• **YOUR ASSIGNMENT**
Your output must match the records exactly, line for line.

• **Stored data entries**
----

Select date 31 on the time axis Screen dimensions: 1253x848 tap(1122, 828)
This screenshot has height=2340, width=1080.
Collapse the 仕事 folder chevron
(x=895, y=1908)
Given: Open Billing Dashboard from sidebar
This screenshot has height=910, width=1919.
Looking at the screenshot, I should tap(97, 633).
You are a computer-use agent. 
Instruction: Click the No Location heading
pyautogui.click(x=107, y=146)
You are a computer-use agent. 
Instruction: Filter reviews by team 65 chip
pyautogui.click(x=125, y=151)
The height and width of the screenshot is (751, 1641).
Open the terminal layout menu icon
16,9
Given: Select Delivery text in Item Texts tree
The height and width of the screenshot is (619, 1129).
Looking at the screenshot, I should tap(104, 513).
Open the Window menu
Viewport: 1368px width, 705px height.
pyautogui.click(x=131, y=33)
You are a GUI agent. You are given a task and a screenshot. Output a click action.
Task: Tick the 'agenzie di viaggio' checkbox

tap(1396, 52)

----

• **EXPECTED ANSWER**
Select date 31 on the time axis Screen dimensions: 1253x848 tap(1122, 828)
This screenshot has height=2340, width=1080.
Collapse the 仕事 folder chevron
(x=895, y=1908)
Given: Open Billing Dashboard from sidebar
This screenshot has height=910, width=1919.
Looking at the screenshot, I should tap(97, 633).
You are a computer-use agent. 
Instruction: Click the No Location heading
pyautogui.click(x=107, y=146)
You are a computer-use agent. 
Instruction: Filter reviews by team 65 chip
pyautogui.click(x=125, y=151)
The height and width of the screenshot is (751, 1641).
Open the terminal layout menu icon
16,9
Given: Select Delivery text in Item Texts tree
The height and width of the screenshot is (619, 1129).
Looking at the screenshot, I should tap(104, 513).
Open the Window menu
Viewport: 1368px width, 705px height.
pyautogui.click(x=131, y=33)
You are a GUI agent. You are given a task and a screenshot. Output a click action.
Task: Tick the 'agenzie di viaggio' checkbox

tap(1396, 52)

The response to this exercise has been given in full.